◆ **Work to be completed**:
Give back only the lines in the records below from the one with "Hire (338, 116)" to the one with "Roger Federer (1534, 994)", both inclusive, word for word.

Saved data entries
┌──
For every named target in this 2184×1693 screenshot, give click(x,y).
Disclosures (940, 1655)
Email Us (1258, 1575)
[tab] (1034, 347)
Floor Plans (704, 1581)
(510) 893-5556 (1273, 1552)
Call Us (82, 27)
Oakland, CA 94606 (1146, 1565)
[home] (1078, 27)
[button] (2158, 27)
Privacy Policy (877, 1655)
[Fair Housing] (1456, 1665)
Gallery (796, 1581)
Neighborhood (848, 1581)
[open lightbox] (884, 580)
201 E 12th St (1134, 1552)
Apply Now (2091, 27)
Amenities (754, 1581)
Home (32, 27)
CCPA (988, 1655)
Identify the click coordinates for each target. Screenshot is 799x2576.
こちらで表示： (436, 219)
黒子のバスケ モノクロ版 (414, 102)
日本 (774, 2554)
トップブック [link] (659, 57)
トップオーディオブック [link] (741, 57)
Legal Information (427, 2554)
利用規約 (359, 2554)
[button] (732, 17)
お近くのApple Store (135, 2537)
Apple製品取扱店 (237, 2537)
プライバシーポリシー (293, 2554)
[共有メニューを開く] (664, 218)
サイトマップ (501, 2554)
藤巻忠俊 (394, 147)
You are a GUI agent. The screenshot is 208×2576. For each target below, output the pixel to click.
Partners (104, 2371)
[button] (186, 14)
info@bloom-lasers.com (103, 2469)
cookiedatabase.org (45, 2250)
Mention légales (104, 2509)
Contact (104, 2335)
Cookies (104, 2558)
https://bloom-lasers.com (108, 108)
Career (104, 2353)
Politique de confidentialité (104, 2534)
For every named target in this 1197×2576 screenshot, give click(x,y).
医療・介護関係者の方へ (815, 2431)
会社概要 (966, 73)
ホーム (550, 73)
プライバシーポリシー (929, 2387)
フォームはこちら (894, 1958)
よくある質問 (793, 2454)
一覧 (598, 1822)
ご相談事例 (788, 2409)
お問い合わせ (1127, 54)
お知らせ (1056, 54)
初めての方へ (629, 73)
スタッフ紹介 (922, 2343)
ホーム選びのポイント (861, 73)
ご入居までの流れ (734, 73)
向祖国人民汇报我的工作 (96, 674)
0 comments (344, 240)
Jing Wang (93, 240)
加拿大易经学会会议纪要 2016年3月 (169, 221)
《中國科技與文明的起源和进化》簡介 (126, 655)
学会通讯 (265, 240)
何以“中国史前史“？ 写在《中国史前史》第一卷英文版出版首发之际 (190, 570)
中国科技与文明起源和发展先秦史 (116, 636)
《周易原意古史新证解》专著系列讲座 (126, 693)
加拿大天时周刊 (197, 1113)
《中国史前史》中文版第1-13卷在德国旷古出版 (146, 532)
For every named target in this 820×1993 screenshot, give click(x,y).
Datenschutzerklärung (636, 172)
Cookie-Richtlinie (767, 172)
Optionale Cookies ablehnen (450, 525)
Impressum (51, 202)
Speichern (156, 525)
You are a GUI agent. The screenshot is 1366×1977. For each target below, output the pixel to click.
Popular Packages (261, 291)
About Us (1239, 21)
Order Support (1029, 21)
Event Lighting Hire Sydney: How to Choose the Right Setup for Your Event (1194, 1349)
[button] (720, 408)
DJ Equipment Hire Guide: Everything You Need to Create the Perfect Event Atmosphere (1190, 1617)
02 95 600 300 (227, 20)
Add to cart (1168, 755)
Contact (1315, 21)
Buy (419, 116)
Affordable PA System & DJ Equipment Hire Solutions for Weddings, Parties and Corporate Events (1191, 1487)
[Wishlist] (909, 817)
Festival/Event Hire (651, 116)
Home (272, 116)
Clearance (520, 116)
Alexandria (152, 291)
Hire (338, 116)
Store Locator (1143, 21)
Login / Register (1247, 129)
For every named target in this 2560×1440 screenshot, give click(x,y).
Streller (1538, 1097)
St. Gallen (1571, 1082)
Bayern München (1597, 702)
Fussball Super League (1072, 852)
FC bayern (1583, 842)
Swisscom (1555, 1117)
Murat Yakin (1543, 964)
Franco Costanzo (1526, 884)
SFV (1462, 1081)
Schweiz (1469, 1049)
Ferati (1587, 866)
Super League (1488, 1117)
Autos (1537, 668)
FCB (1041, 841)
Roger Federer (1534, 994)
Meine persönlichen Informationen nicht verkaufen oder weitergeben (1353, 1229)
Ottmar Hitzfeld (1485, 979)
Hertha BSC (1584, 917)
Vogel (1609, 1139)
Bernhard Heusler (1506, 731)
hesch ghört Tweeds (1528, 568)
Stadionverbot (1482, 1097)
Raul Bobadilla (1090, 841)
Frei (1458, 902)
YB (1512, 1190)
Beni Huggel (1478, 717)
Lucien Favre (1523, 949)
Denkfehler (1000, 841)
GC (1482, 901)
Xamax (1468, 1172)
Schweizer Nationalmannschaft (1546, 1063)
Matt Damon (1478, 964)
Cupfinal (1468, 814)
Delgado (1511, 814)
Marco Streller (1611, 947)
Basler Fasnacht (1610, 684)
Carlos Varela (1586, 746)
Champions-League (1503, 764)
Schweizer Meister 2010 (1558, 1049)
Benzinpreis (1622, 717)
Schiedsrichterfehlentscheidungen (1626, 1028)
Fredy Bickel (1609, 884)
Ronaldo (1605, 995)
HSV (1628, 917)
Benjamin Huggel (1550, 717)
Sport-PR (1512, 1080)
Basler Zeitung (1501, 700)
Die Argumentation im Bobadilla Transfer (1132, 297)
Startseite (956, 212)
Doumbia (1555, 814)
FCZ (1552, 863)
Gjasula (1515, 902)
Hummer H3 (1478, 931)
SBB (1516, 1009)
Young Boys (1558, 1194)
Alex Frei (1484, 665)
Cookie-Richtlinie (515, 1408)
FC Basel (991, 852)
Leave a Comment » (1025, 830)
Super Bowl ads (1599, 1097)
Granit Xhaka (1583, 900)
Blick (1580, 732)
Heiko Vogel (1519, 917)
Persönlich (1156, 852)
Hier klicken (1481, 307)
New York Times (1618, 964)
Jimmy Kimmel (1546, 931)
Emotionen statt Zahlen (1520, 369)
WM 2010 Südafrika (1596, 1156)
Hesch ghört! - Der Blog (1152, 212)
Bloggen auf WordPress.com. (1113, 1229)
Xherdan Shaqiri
└──
◆ **Exercise response**:
Hire (338, 116)
Store Locator (1143, 21)
Login / Register (1247, 129)
For every named target in this 2560×1440 screenshot, give click(x,y).
Streller (1538, 1097)
St. Gallen (1571, 1082)
Bayern München (1597, 702)
Fussball Super League (1072, 852)
FC bayern (1583, 842)
Swisscom (1555, 1117)
Murat Yakin (1543, 964)
Franco Costanzo (1526, 884)
SFV (1462, 1081)
Schweiz (1469, 1049)
Ferati (1587, 866)
Super League (1488, 1117)
Autos (1537, 668)
FCB (1041, 841)
Roger Federer (1534, 994)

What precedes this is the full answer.